图2：ISG⁺CD8⁺T 细胞是早期 TNBC 免疫治疗无响应的标志物

该图验证了 ISG⁺CD8⁺T 细胞的预测价值。A 显示早期 TNBC 中 ISG⁺CD8⁺T 细胞等亚群富集，且免疫治疗无响应者(NRs)中该细胞比例显著高于响应者(Rs);B-C 在本中心队列和 I-SPY2 外部队列中，ISG⁺CD8⁺T 细胞高表达者免疫治疗 pCR 率显著降低，化疗组无差异;D-F 通过 mIHC 验证，早期 TNBC 中 ISG⁺CD8⁺T 细胞高表达与免疫治疗无响应相关，而晚期 TNBC 中该细胞比例低且与疗效无关。

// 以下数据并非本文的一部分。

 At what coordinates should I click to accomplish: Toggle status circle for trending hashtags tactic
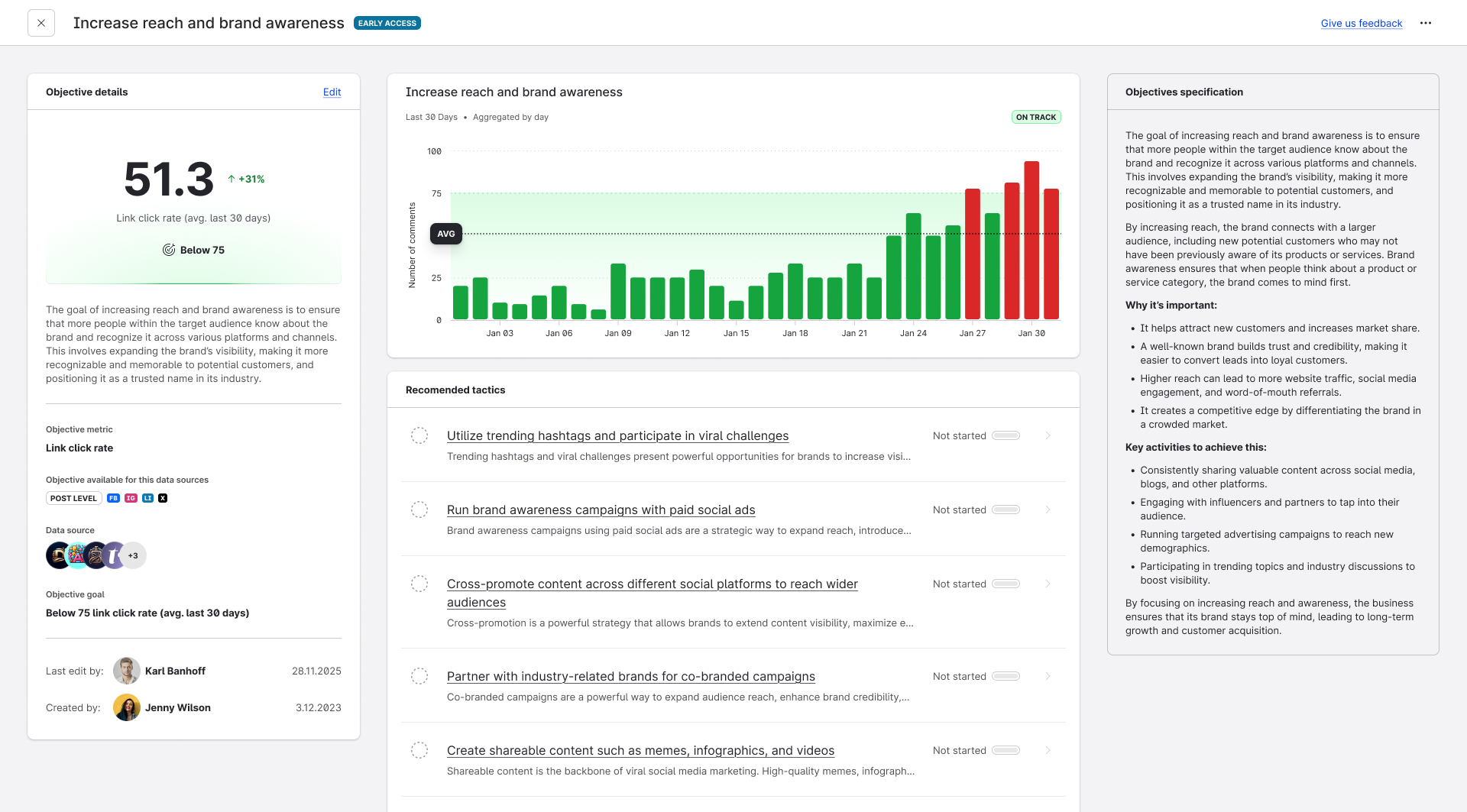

图3：ISG⁺CD8⁺T 细胞具有衰老表型和 NAD⁺代谢缺陷

该图揭示 ISG⁺CD8⁺T 细胞的功能特征。A-B 显示其衰老评分、IFN 响应评分升高，细胞毒性和耗竭评分降低;C 转录组分析显示 ISG 基因和衰老相关基因上调，细胞毒性、T 细胞活化相关基因下调;D-E 流式细胞术验证其高表达 ISG(IFIT3、PLSCR1)和衰老标志物(CD57、KLRG1)，低表达 GZMB;F-G 通过 KLRG1+PLSCR1 可有效分选 ISG⁺CD8⁺T 细胞;H-J 证实其端粒缩短、端粒酶活性降低、β- 半乳糖苷酶阳性率升高，存在衰老表型;K-M 显示其 NAD⁺/NADH 比值降低，PARP8/9/10/14 高表达导致 NAD⁺过度消耗。

图4：ISG⁺CD8⁺T 细胞细胞毒性受损且对 PD1 阻断无响应

该图验证 ISG⁺CD8⁺T 细胞的功能缺陷。A-B 体外共培养中，ISG⁺CD8⁺T 细胞组 PDO 活力更高，IFN-γ、TNF-α 浓度更低，抗 PD1 治疗无改善;C-D 小鼠肿瘤细胞共培养实验得到一致结果;E-J 体内过继性转移实验显示，转移 ISG⁺CD8⁺T 细胞的小鼠肿瘤体积更大，抗 PD1 治疗无法抑制肿瘤生长，且肿瘤中 GZMB⁺CD8⁺T 细胞比例降低;K-M depletion ISG⁺CD8⁺T 细胞可恢复抗 PD1 治疗效果。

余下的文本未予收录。